Autre cliché très employé dans la série : la jalousie. La confiance ne semble pas tellement de mise ici, et les malentendu sont monnaie courante.

Par ailleurs, on se trouve en présence d’adultes, déjà intégré au monde du travail. On pourrait s’attendre alors à une certaine maturité des personnages et une psychologie travaillé. Mais ici tous ces grands garçons se comportent comme de jeunes adolescents en proie au bouleversement hormonal. La psychologie… il y en a. On se cesse de faire des incursions dans l’esprit de ces hommes qui hésitent, qui se cherchent. Sauf que leur réflexion est aussi resté au stade du lycée. C’est bien normal de se poser des questions, surtout quand on découvre qu’on est amoureux de quelqu’un du même sexe. Mais là, j’ai pas trouvé leur comportement ou leur questionnement mature pour deux sous. Et tout cela tourne en rond, n’avance guerre. Au bout de plusieurs épisodes les personnages sont toujours en proie aux même doutes.

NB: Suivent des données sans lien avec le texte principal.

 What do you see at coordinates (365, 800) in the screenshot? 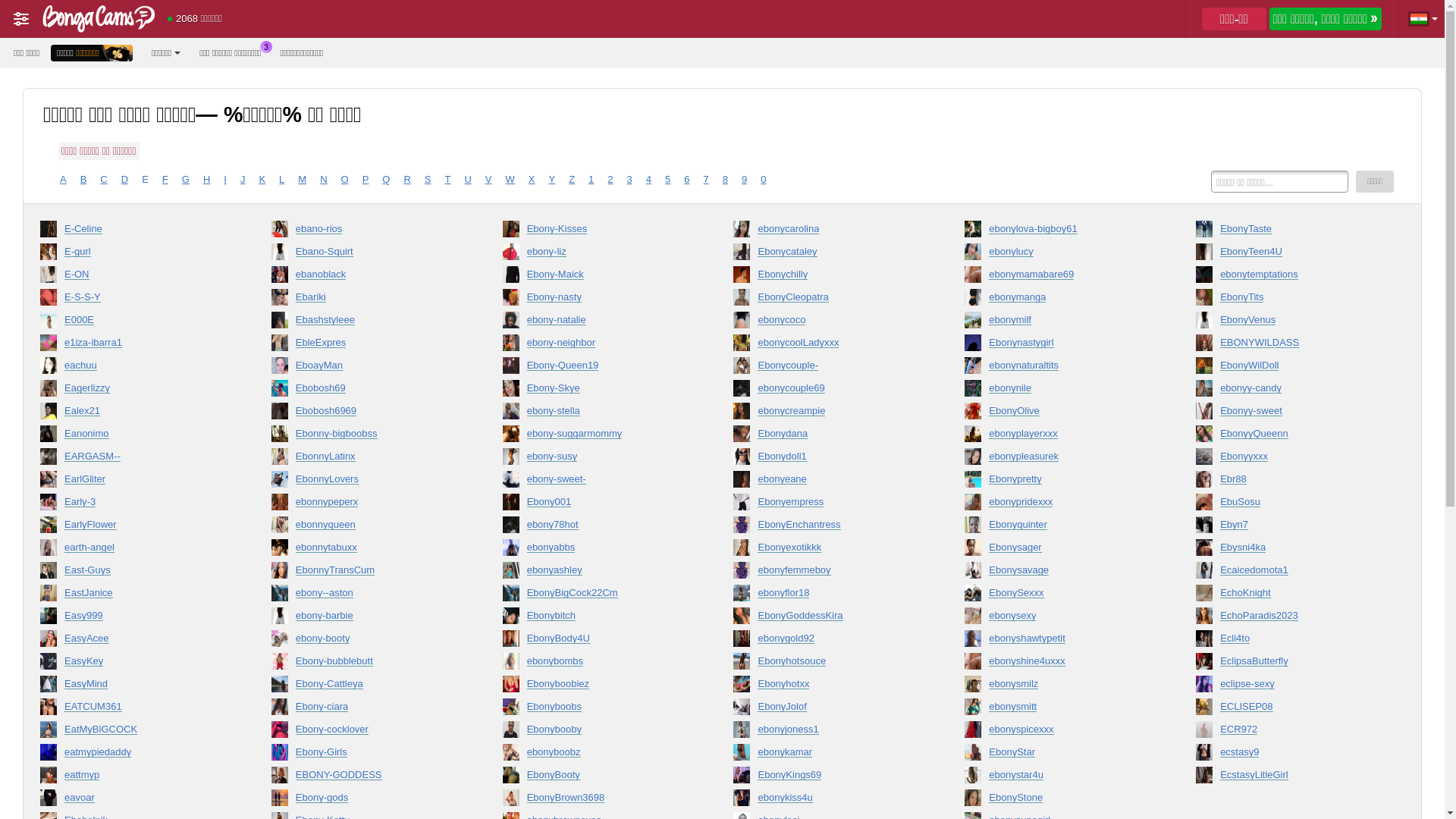
I see `'Ebony-gods'` at bounding box center [365, 800].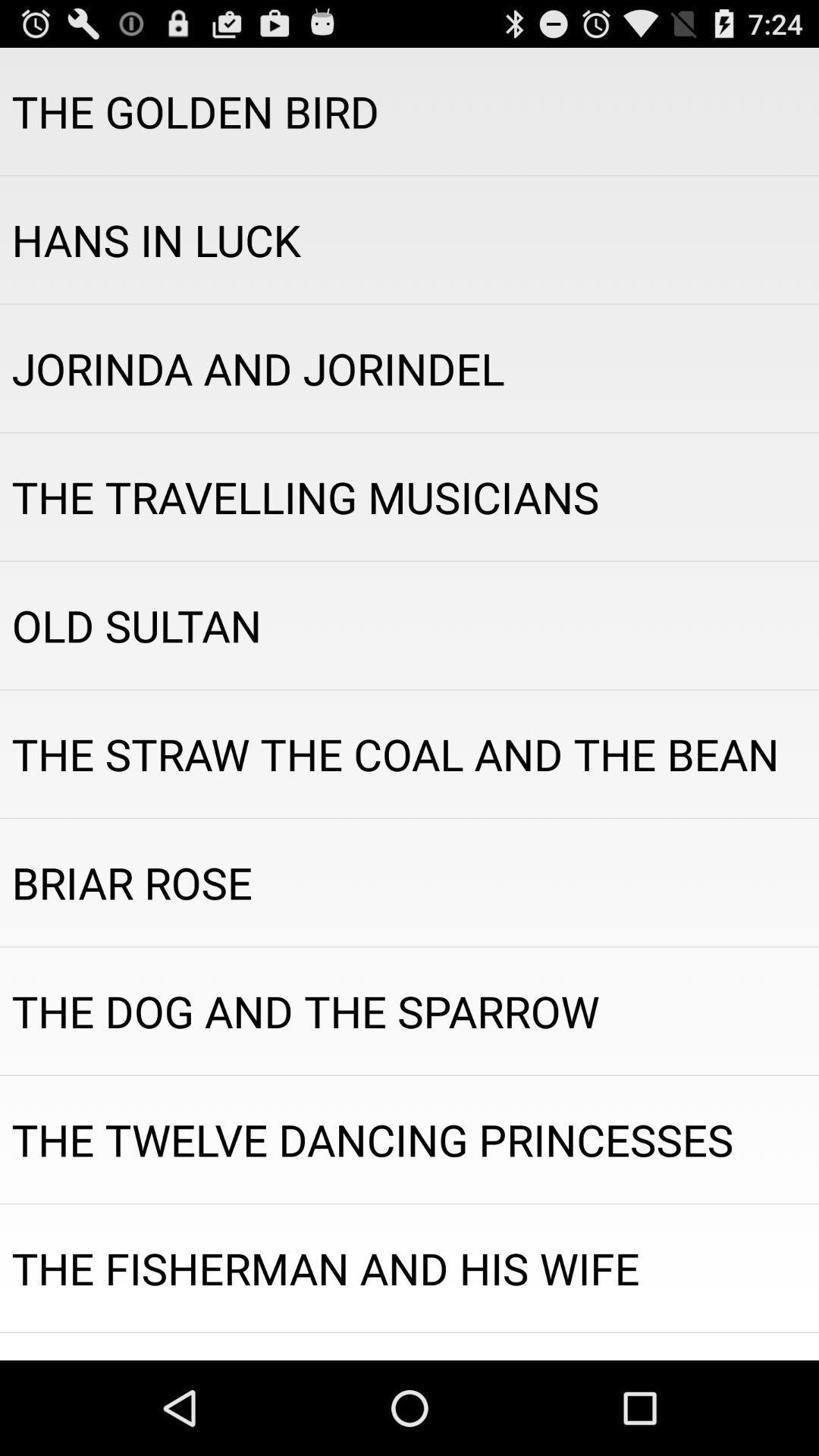 The image size is (819, 1456). I want to click on the travelling musicians icon, so click(410, 497).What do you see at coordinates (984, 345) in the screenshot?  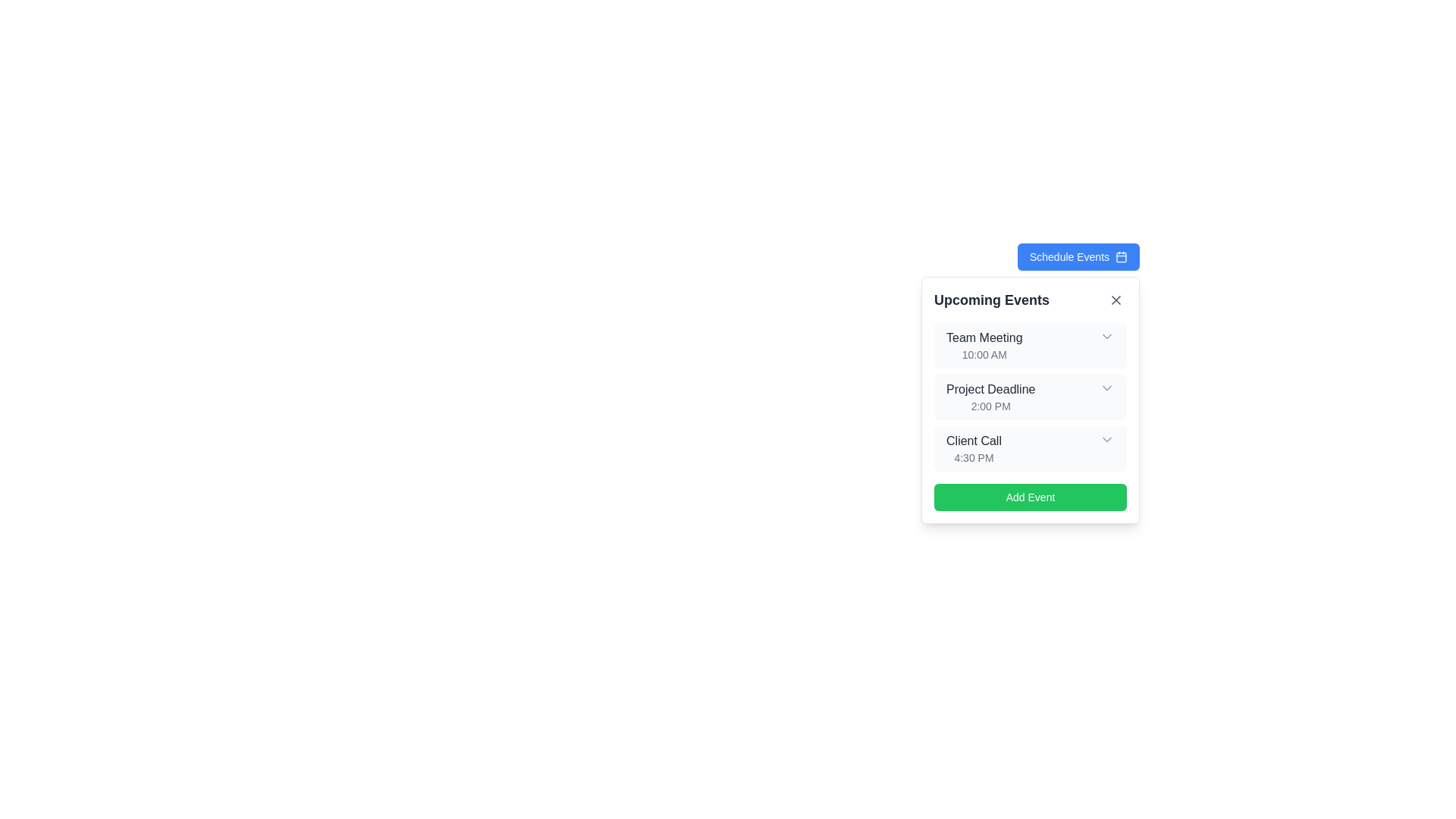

Là vous commençais peut-être à vous demander pourquoi diable je prends autant de temps pour vous parler d’une série que je n’ai pas aimé ?

La réponse est simple : j’ai aimé cette série. J’ai regardé les deux saison et les OAV, tout ça en à peine 3 jours : )

Mais pourquoi ?

C’est cliché à mourir, c’est vrai. Mais c’est quand même très marrant. Il y a beaucoup d’humour. Les gag marchent bien, on s’amuse et on ne se prends pas la tête. C’est frais, c’est léger, ça fait du bien de se mettre en mode girly et de se détendre.

Mais l’humour n’est pas le seul atout de cette série qui brille par son ambiantation. En effet toute la série se déroule dans une maison d’édition et plus particulièrement au sein du département shôjo manga. Contrairement à beaucoup de série où l’on ne voit jamais (ou presque) travailler les personnages, ici le travail occupe une place centrale. On en apprends autant sur le métier d’éditeur et sur le processus de publication des manga que sur les sentiment personnels des personnages. Et ça c’est très intéressant. On sent bien la tension et le stress qu’implique chaque mois la sortie de la revue. Le speed du bouclage, les difficulté de dernière minute, les relations entre mangaka et éditeur… Tout le côté professionnel est très réaliste et vient contrebalancer les personnalités trop puériles des personnages.

Un mot sur le graphisme qui, en revanche, lui est plutôt original. Je ne le trouve pas particulièrement beau, mais il a le mérite des nous offrir quelque chose de différent. Les visages sont plutôt anguleux et les corps longilignes. Le chara design semble d’ailleurs accentuer le côté anguleux, déjà présent dans le travail de la mangaka. On a des explosions de lumières brillantes, fleurs et autres kitchtitudes emprunté au shôjo, mais cela cadre bien avec le contexte et est souvent utilisé dans un but d’autodérision. Parce que oui, c’est kitch, mais c’est pleinement assumé et détourné. Toutes ses fleurs et lumières sont là plus pour nous faire rire que pour nous faire rêver ou soupirer.

Pour finir, une petite fiche technique :

Titre original世界一初恋 
Réalisateur : Kon Chiaki
Studio : Studio Deen
année de production : 2011
Idée original : manga éponyme de Nakamura Shungiku
Chara design : Kikuchi Yoko
Nombre d’épisodes : 2 saison de 12 épisodes chacune + 2 OAV
Ni la série, ni le manga ne sont licencié en France.